Diss,  Kulturmomente

Die Pazzi-Verschwörung Teil 1: Der Mord

Am 28. April 1478 wird Jacopo dei Pazzi, Oberhaupt einer der ältesten und reichsten Familien von Florenz, an einem Fenster des Palazzo de’ Signori aufgeknüpft. Dem war eines der berühmtesten Attentate der florentinischen Geschichte vorausgegangen.

Die Verwicklungen und Intrigen, die zu diesem ziemlich frevelhaften Attentat geführt hatten – immerhin wurde Giuliano de’ Medici im Dom während einer Messe ermordert – und die diversen Mordversuche, die dem vorausgingen, möchte ich Ihnen hiermit gerne erzählen:

Beginnen wir mit der zentralen Familie: Die Pazzi.

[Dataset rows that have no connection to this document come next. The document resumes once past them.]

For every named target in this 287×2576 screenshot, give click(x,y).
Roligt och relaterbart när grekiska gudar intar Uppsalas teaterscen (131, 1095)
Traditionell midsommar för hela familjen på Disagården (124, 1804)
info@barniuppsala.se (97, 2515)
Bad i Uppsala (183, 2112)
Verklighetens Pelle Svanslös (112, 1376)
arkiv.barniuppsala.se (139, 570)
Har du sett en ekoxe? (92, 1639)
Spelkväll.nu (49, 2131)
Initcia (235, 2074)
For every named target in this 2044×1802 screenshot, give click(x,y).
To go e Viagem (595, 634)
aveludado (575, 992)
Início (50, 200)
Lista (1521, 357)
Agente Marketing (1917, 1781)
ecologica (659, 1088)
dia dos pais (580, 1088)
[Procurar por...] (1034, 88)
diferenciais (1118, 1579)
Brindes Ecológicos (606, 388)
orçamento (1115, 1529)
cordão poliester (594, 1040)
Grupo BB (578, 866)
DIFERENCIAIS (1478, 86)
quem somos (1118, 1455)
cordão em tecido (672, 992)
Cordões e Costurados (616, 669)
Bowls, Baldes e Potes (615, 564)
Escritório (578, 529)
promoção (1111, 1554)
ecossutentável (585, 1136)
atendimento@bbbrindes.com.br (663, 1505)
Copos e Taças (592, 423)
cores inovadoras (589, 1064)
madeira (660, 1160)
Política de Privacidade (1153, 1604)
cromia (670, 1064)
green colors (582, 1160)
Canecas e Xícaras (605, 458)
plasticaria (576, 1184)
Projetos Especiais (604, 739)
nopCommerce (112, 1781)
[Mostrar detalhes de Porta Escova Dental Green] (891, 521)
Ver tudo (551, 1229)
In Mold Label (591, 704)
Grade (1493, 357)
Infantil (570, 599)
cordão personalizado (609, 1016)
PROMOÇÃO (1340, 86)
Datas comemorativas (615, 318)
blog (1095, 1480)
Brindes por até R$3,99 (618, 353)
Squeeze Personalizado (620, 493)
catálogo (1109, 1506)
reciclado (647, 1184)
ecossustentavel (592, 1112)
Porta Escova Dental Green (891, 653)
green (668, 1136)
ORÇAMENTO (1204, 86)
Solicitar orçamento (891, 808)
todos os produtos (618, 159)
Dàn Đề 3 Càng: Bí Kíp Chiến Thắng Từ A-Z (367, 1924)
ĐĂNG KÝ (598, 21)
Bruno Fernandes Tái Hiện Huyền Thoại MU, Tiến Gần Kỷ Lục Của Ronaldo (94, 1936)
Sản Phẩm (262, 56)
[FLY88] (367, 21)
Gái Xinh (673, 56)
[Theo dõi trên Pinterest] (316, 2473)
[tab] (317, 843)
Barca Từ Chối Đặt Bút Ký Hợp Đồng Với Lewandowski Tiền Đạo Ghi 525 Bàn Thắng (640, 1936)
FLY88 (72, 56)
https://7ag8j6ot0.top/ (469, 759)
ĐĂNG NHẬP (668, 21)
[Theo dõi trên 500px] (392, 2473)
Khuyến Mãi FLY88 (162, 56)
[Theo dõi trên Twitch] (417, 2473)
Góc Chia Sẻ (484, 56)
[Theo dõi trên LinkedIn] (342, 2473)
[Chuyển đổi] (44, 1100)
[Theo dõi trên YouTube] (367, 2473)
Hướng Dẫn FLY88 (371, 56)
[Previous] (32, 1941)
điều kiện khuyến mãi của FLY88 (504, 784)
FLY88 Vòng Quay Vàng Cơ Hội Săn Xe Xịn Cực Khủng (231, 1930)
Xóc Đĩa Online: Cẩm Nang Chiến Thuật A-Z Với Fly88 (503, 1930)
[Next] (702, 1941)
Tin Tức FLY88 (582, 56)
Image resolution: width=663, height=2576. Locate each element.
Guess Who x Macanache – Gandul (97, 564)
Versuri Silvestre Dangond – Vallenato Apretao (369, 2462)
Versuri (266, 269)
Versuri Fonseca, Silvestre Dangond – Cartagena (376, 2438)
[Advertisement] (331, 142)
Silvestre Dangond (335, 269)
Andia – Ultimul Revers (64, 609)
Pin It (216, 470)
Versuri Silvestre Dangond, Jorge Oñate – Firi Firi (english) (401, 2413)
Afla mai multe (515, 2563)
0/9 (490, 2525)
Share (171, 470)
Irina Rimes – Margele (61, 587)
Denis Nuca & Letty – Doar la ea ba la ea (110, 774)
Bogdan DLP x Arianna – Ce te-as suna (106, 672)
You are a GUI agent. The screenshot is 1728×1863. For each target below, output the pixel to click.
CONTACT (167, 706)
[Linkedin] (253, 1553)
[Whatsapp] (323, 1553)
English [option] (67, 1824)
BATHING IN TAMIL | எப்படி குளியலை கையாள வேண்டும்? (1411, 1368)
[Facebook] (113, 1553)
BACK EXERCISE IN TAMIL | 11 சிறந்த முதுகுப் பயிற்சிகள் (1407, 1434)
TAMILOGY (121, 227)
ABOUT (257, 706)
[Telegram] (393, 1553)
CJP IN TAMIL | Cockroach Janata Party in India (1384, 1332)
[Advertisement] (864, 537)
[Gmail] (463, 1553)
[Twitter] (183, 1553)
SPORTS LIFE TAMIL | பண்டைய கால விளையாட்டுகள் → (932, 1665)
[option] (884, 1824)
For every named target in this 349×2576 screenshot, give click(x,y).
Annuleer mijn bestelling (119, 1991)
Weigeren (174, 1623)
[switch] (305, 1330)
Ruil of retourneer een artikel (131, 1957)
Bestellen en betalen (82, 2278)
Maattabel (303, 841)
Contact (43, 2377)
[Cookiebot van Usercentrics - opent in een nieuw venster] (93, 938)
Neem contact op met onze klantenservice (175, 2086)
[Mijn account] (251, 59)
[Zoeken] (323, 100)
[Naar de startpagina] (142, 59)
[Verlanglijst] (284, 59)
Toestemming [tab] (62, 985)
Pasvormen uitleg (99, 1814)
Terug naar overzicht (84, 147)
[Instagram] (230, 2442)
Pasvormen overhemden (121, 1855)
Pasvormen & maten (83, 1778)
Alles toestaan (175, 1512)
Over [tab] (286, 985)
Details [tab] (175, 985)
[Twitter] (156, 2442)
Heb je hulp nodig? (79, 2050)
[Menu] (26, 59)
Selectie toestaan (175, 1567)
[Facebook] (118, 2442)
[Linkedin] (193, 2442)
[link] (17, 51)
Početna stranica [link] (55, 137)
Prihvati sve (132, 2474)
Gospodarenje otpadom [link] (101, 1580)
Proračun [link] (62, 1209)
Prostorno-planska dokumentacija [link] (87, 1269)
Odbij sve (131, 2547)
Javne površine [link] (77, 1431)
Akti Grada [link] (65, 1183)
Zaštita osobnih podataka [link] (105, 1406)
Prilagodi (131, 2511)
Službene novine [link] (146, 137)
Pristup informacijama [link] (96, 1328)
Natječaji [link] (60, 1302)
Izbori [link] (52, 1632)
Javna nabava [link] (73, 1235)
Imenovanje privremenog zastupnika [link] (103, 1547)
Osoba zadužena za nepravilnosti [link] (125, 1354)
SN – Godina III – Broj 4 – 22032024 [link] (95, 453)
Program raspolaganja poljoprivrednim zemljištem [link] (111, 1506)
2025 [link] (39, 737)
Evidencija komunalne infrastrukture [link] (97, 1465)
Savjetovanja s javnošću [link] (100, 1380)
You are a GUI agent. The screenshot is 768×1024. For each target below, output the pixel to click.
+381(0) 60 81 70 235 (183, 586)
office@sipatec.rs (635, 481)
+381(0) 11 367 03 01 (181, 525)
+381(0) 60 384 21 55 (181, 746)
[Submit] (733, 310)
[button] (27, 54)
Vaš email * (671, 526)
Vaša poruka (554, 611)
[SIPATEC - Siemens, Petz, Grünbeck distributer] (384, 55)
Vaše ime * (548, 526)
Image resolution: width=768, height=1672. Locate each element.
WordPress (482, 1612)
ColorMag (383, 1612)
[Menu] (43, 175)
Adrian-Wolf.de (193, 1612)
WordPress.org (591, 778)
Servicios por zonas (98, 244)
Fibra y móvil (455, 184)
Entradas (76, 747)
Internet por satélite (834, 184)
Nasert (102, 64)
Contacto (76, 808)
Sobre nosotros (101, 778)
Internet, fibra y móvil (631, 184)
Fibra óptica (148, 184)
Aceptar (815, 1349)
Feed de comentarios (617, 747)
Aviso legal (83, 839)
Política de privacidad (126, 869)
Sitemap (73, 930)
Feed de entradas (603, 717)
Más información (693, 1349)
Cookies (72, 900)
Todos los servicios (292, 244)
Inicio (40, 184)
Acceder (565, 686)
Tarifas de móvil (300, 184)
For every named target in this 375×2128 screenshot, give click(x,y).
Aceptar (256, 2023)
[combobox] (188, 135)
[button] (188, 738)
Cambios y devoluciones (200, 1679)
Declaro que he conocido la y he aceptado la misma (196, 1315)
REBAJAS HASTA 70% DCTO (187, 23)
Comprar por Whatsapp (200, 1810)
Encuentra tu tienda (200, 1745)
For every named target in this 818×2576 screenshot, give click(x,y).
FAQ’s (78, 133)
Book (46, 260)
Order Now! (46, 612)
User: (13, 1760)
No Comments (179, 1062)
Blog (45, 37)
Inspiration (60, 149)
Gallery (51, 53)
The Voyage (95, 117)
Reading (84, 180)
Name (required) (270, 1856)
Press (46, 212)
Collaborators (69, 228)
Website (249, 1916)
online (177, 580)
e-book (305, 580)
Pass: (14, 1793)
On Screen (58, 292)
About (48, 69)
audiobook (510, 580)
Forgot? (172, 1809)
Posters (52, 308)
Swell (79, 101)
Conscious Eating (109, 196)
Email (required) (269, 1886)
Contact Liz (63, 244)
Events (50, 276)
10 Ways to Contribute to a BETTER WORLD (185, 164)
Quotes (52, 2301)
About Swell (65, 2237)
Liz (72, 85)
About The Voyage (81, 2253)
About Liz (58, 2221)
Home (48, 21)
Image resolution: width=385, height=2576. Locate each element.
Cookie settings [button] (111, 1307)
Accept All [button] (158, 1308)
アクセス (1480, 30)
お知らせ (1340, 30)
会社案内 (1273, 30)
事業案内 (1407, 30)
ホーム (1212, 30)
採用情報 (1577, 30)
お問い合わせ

Die Familie Pazzi war eine der ersten und ältesten Familien der Stadt Florenz, allerdings wurden sie seit Anfang der 1470er sukzessive um Macht und Ansehen gebracht, und zwar von den Medici. Die Medici waren nämlich bis 1474 die Bankiers der Päpste, doch in diesem Jahr wollte Papst Sixtus IV. die Stadt Imola kaufen, auf die die Medici aber ebenfalls spitzten und daher nicht bereit waren, dafür dem Papst Geld zu leihen. Hier sprangen nun die Pazzi ein, borgten das Geld und wurden umgehend die neuen Bankiers im Vatikan.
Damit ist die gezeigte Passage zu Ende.